Dicha circunstancia, ya constatable al momento inicial de la denuncia, sin necesidad de practicar mayores diligencias de investigación, por no existir intervención policial ni otros elementos potenciales de prueba, justifica el archivo inicial y de plano decretado en la instancia y, con ello, la desestimación del recurso.

QUINTO.- Pero es que, además, en este caso, aun cuando pudiera, hipotéticamente, y a los meros efectos dialécticos, calificarse como "menos grave" la conducta imprudencia presuntamente cometida por el conducto denunciado, los hechos, en todo caso, calificables así como delito leve del art.152.2 del Código Penal aplicable al momento de los hechos, estarían, al momento actual, prescritos al haber transcurrido, sin interrupción relevante, más del año a que se refiere el art.131 del Código Penal vigente y también aplicable al momento de los hechos.

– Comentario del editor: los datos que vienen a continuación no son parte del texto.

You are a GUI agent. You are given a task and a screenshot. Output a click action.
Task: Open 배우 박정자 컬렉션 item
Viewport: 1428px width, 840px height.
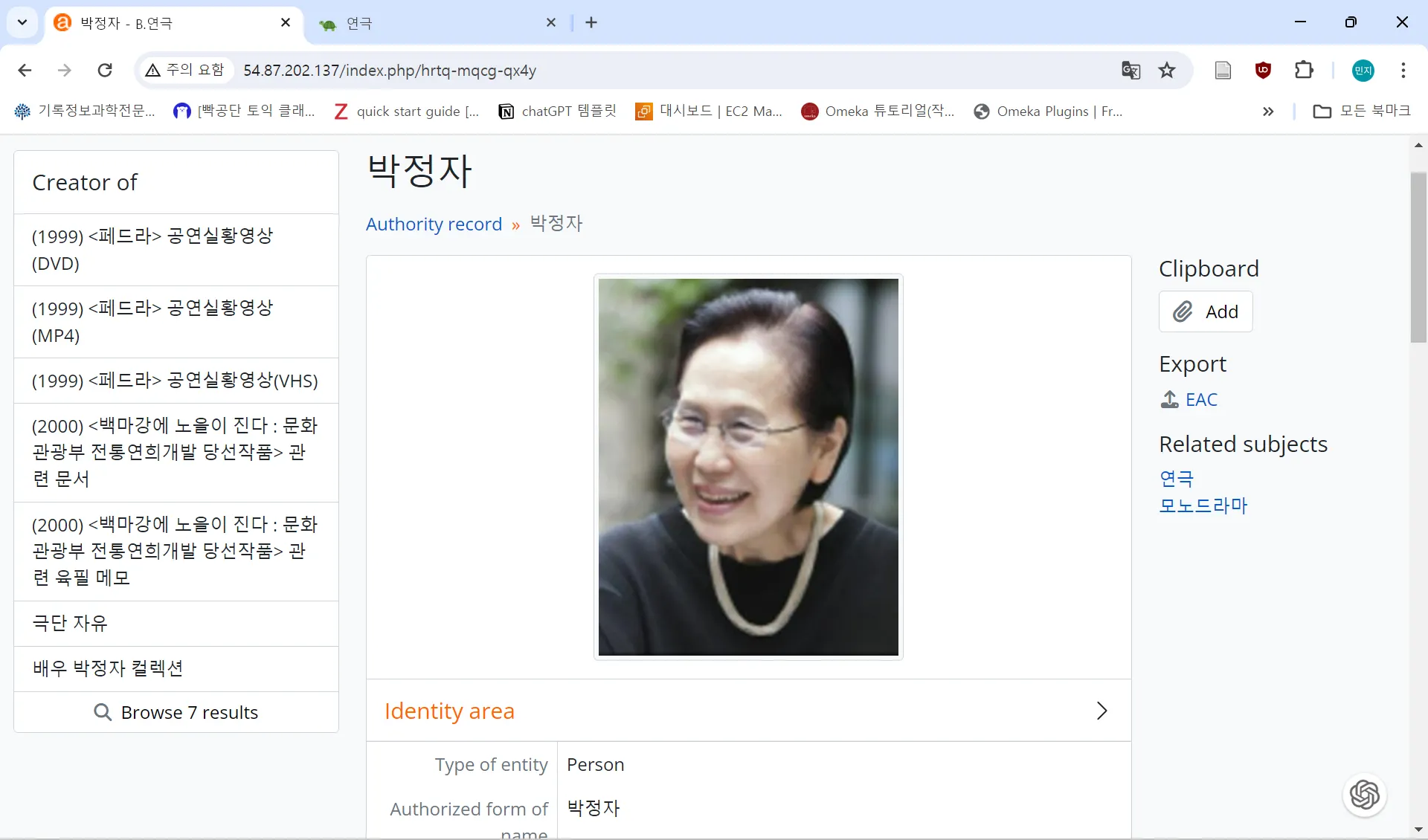(108, 668)
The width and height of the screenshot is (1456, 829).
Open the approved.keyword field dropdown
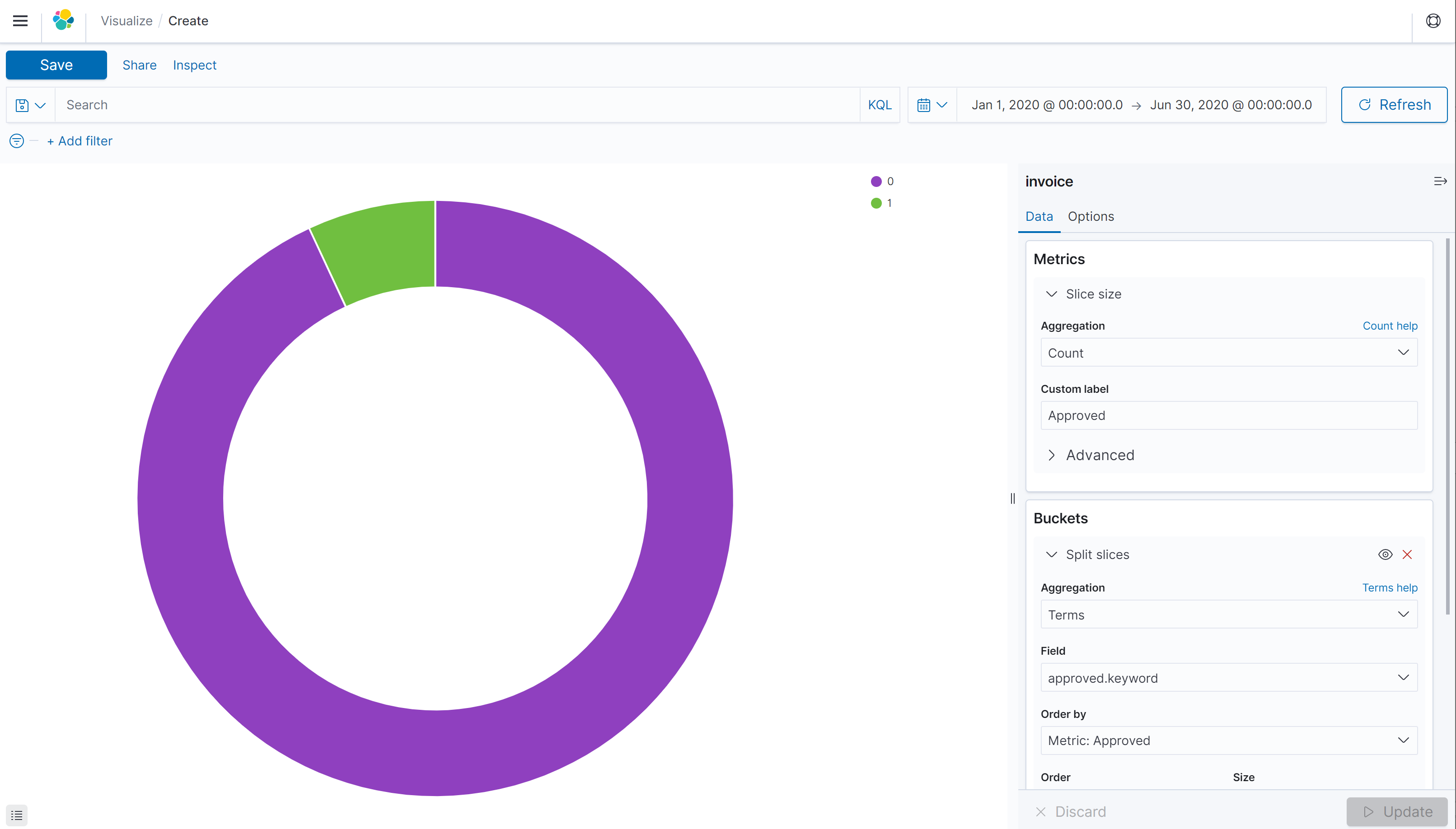click(x=1229, y=678)
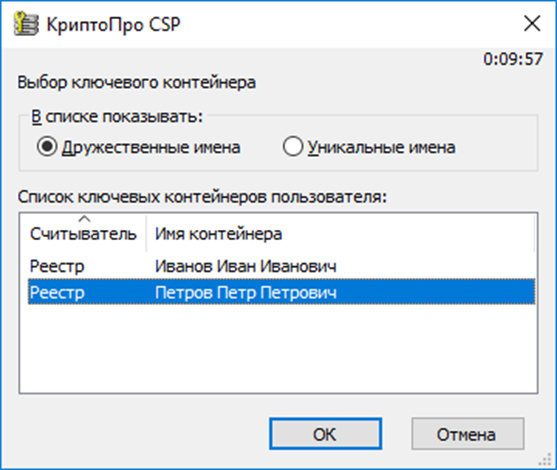Click the Реестр cell in Петров row
The width and height of the screenshot is (557, 470).
(57, 292)
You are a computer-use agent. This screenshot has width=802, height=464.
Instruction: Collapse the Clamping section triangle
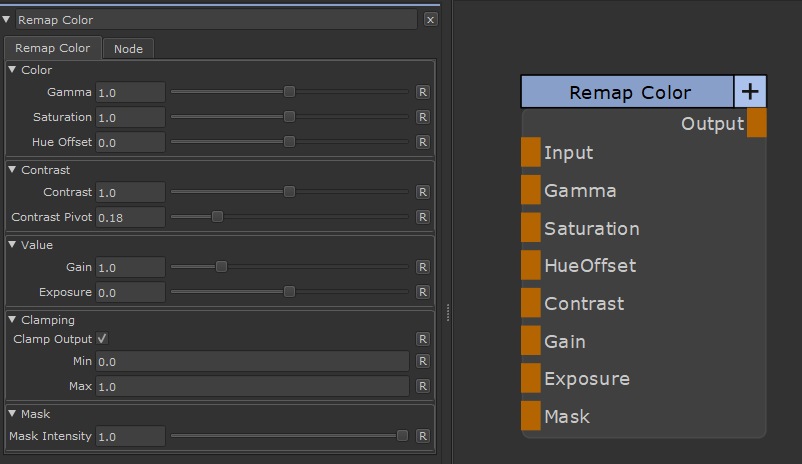click(x=12, y=320)
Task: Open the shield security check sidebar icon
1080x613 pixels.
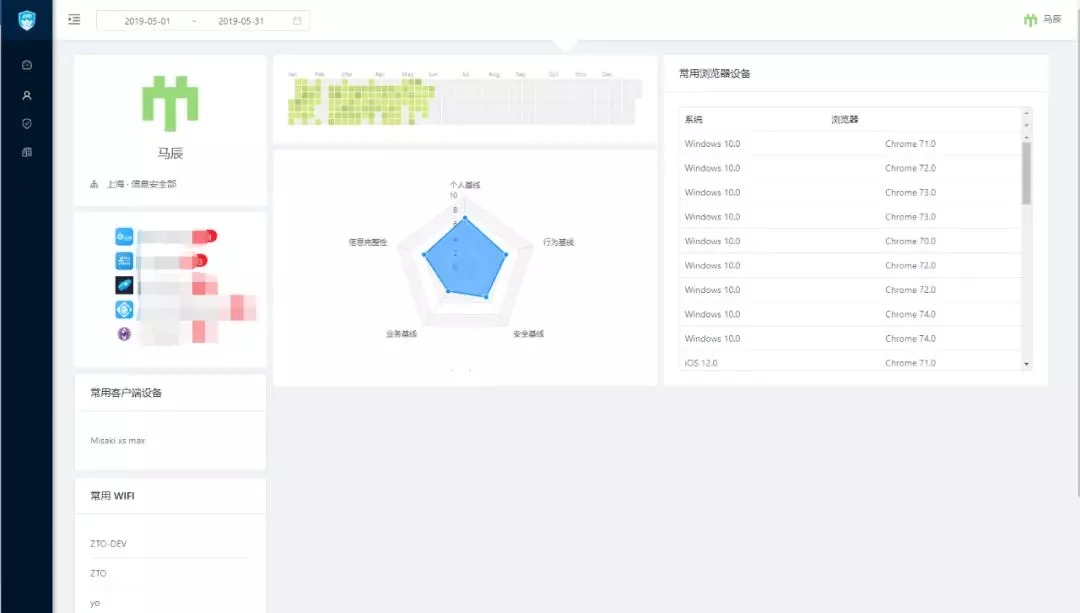Action: tap(27, 123)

Por todo ello, sin más, desestimamos el recurso de apelación planteado contra el archivo inicial de las actuaciones, sin perjuicio, claro está, de que la parte denunciante perjudicada y lesionada pueda recurrir ante la jurisdicción civil en reclamación de la indemnización que le pudiera corresponder.

SEXTO.- Se declara de oficio el pago de las costas procesales devengadas en esta segunda instancia, de conformidad con el art.240 de la Ley de Enjuiciamiento Criminal.

Fallo

DESESTIMAR el recurso de apelación interpuesto, subsidiariamente, por la representación de Isidoro contra el auto dictado por el Juzgado instructor el día 29 de septiembre de 2.020 por el que acordaba el sobreseimiento provisional de las actuaciones, después confirmado en reforma.

En su consecuencia, CONFIRMAMOS las anteriores resoluciones.

Remítase testimonio de la presente resolución al Juzgado de procedencia para su conocimiento y efectos haciendo constar que contra esta resolución cabe recurso de casación.

Así lo acuerdan y firman los Magistrados de la Sala, de lo que yo, la Letrada de la Administración de Justicia, doy fe.

Conforme a lo dispuesto en el Reglamento (EU) 2016/679 del Parlamento Europeo y del Consejo de 27 de abril de 2016 relativo a la protección de las personas físicas en lo que respecta al tratamiento de datos personales y a la libre circulación de estos datos, en la Ley Orgánica 15/1999, de 13 de diciembre, de Protección de Datos de Carácter Personal, a la que remite el art. 236 bis de la Ley Orgánica 6/1985, de 1 de julio, del Poder Judicial, y en el Real Decreto 1720/2007 por el que se aprueba el Reglamento de desarrollo de la LOPD, hago saber a las partes que sus datos personales han sido incorporados al fichero de asuntos de esta Oficina judicial, donde se conservarán con carácter confidencial y únicamente para el cumplimiento de la labor que tiene encomendada y bajo la salvaguarda y la responsabilidad de la misma y en donde serán tratados con la máxima diligencia.

De conformidad con lo establecido en el Reglamento (EU) 2016/679 del Parlamento Europeo y del Consejo de 27 de abril de 2016 relativo a la protección de las personas físicas en lo que respecta al tratamiento de datos personales y a la libre circulación de estos datos, en la Ley Orgánica 15/1999 de 13 de diciembre de Protección de Datos de Carácter personal, a la que remite el art. 236 bis de la Ley Orgánica 6/1985, de 1 de julio, del Poder Judicial, y en el real Decreto 1720/2007 por el que se aprueba el Reglamento de desarrollo de la LOPD, hago saber a las partes que el traslado que se efectúa es por tener interés legítimo en el presente procedimiento y a los solos efectos de las actuaciones que puedan derivarse del mismo.

Les apercibo expresamente de que dicha información puede contener datos de carácter personal y reservado de sus titulares, por lo que el uso que pueda hacerse de la misma.